Sunday, August 23, 2015

Relationships

“A wise man must remember that while he is a descendant of the past, he is a parent of the future.”
                                                                            -Herbert Spencer

There is no greater way I know of to know ourselves than through our relationships. We have relationships with ourselves, with our family members, our friends, our colleagues, and with significant others in our lives. Our future relationships are so influenced by our first ones; our parents and caretakers. What is unresolved in these first primary relationships gets played out within us, and all our other relationships. We may think we have worked everything out and have hashed out their early effects on us, and then something or someone comes along and we become triggered or reactive.

How do we know we are triggered or reactive? We know through a feeling. Suddenly we may feel angry, or we may feel defensive or we may have an uncomfortable or unsettling feeling in our bellies. The question here is that when we are reactive, do we take the time to really notice the feelings that are brought up in us or do we just react instinctively and unknowingly?
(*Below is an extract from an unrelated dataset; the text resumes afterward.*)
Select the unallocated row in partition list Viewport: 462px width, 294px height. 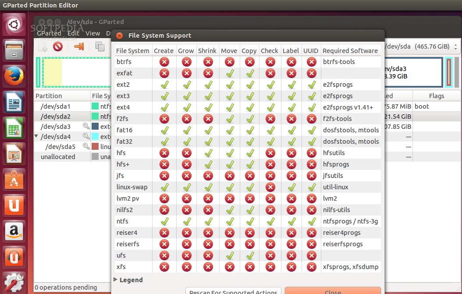click(58, 157)
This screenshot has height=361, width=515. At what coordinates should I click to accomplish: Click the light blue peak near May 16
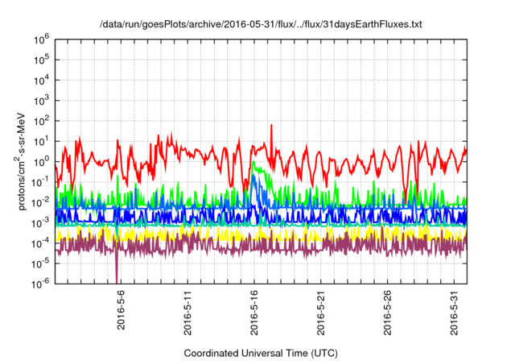point(254,175)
Most likely we do a little of both. When we take the time to listen to our inner reactions we then have an opportunity to learn. I was working with a woman a few weeks ago and I was the student. This was a workout class for me and I was describing how the previous week some muscles in my inner thigh reacted from something we had done. My trainer began to feel badly that inadvertently she had requested an exercise that had triggered a painful reaction in my body. As she began to talk about her feeling I realized inwardly and spoke outwardly about how this was a gift to me. I also noticed that she was in fact having her own internal reaction what I had said.  I asked her to please not feel badly as it is really a great opportunity for me to learn more about my body. My saying that did not stop her from feeling bad, but it did speak of a need of mine for her to not feel bad. It also could be an opportunity for her to look at what happened in her that made her feel bad.  I did, on the other hand, receive much-needed information regarding an old injury of mine and I did learn more about how to work with it. In addition, I saw how I was concerned about her feeling badly even though it is out of my control. This is an example of the reactive dynamic on a physical, body level, as well as on an emotional level. t is the same dynamic on every level.

In this example, it is regarded to my relationship with my body and with a teacher as well as my need to control how she is feeling and her distress at possibly contributing to my hurting. What happens when we learn how to work with our reactions with our partners or siblings or parents, etc.? It becomes about listening; truly listening to the other and to us. As we do, we have a door open inside of us to an earlier wound. When someone tells us something or says something that we feel a reaction to, let’s just listen first. What did they say? Can we even repeat it back to them? How do those words make us feel? Are we uncomfortable, angry, sad, happy, what? This becomes a doorway to learn about an inner connection to an earlier hurt that wasn’t resolved. Another way to say this is that we have an opportunity to bring something that was acting in an unconscious way inside of us to the surface where we have greater consciousness. We have a new and deeper awareness of us. As we see ourselves more clearly we can then see the other more clearly. 

As my father is no longer with us, I have some distance from him and my reactions to him and to my sibling’s reactions to him. With this distance, it is easier for me to see not only how things get brought up in me, but how they were brought up in my siblings in dealing with his decline and his passing. He had become a fall risk and in his own difficult way, he was resisting help; whether the help was in the form of a wheelchair or a sling for his injured elbow. Change was always difficult for him and also doing what others ask of him to do as he needed to do it his way all the time. Recently he took a fall and injured his elbow. My sister had to take him to the emergency room for x-rays to rule out a fracture. It turns out it was a dislocation and not a fracture, but required a sling to support his elbow. Most of my siblings were afraid he wouldn’t use the sling and also that he wouldn’t accept the help of a wheelchair. In fact my sister did have to push him into the wheelchair as he wouldn’t walk; he just stood in place. 

In this situation, I found it easier to keep my distance and to realize that his being obstinate in the face of change is his issue and problem. There are people in place at the facility where he lived to help to take care of him. My sister described how badly she felt as she had to push him into his wheelchair and leave him with his feelings. My brother also felt bad. Sometimes it is hard to see when we have such reactions in relationship to another, that we are in fact being triggered from an earlier time in our lives. Can we look into ourselves and see what an appropriate feeling for that situation is, and what might not be, but is instead a doorway to our inner world? That is the task for us all, to know what is an appropriate reaction to this time and place, and what a reaction to another time and place is. When we are reacting or triggered, what is in fact happening is that we are instantly transported to an earlier time and place where something occurred where we have unresolved feelings. Can we go back to that earlier place and shed light on us in that time? An important key to negotiating the terrain of our current relationships rests on us being able to do so. When we take the time to recognize our feelings that are brought out, and they are about us, we connect with us at a deeper level and instead of reacting, we engage with the other.

Recommended Resources: 

A wonderful book I wholeheartedly recommend is called: Getting the Love you Want, by Harville Hendricks.


It wonderfully goes over what we unconsciously being into our relationships as well as beautifully choreographed exercises, metaphorically, to follow to help us along our conscious pathway.